● **WHAT THE EXERCISE ASKS**
Among the records, find the lines that hold the string "label" and return them.

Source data
· · · ·

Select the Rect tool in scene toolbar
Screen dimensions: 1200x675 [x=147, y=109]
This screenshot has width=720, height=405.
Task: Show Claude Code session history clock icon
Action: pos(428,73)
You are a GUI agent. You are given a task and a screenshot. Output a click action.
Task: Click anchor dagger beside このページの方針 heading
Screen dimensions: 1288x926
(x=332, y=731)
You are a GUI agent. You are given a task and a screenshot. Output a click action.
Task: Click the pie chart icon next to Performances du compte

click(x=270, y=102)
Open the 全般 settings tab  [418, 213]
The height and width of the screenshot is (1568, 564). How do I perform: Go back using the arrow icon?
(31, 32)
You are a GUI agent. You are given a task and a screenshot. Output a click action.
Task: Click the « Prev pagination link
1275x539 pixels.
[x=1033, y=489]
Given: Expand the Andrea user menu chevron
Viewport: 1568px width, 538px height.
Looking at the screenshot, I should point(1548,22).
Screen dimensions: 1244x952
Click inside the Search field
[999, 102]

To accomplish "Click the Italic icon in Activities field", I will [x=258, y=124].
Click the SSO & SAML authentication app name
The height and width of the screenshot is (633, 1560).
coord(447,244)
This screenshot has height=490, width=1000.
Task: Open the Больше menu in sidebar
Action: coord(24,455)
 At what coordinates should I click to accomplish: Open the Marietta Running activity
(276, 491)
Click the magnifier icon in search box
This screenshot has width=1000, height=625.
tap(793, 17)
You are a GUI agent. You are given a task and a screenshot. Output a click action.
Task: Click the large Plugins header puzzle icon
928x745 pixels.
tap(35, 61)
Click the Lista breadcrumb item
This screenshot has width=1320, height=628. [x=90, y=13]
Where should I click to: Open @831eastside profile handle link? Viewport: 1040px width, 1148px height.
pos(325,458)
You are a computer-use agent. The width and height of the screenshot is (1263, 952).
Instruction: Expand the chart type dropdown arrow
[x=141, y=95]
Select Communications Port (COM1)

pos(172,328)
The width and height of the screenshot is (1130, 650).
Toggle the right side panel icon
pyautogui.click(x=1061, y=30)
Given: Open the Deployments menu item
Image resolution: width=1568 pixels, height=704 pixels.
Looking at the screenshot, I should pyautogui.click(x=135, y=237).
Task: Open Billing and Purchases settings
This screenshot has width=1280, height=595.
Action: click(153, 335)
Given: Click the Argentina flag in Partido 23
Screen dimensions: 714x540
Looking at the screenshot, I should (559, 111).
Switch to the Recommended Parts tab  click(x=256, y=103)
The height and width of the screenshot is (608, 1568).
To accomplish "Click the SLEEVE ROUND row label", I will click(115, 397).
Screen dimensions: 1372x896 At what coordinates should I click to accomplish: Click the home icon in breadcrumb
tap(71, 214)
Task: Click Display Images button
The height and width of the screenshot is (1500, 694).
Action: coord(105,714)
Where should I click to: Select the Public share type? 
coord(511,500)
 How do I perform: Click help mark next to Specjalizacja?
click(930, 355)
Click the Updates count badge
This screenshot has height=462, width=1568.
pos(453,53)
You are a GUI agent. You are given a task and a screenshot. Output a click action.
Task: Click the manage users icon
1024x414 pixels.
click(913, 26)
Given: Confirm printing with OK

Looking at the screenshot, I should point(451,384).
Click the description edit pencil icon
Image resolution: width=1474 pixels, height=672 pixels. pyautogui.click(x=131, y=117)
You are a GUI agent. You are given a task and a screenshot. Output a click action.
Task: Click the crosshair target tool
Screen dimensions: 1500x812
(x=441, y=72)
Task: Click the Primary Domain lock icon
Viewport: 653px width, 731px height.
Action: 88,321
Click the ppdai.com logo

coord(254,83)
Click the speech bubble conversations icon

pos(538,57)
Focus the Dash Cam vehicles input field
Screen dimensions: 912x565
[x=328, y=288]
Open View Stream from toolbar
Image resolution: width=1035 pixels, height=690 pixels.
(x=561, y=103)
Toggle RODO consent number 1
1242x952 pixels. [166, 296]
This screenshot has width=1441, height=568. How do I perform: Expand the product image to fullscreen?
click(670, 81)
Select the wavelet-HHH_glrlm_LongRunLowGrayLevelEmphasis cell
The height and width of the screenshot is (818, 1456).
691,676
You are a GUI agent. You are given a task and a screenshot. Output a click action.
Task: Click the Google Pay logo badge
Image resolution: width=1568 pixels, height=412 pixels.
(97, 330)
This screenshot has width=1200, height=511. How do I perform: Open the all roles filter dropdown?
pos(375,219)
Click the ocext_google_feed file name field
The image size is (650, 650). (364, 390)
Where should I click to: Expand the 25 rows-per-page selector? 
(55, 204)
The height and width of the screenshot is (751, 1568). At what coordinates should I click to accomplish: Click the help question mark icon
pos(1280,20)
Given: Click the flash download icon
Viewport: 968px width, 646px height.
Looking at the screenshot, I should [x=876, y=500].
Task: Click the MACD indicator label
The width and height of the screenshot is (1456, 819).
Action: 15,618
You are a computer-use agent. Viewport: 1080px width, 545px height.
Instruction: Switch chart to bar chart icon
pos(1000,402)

· · · ·

● **PROBLEM SOLUTION**
To accomplish "Click the SLEEVE ROUND row label", I will click(115, 397).
Task: Click the MACD indicator label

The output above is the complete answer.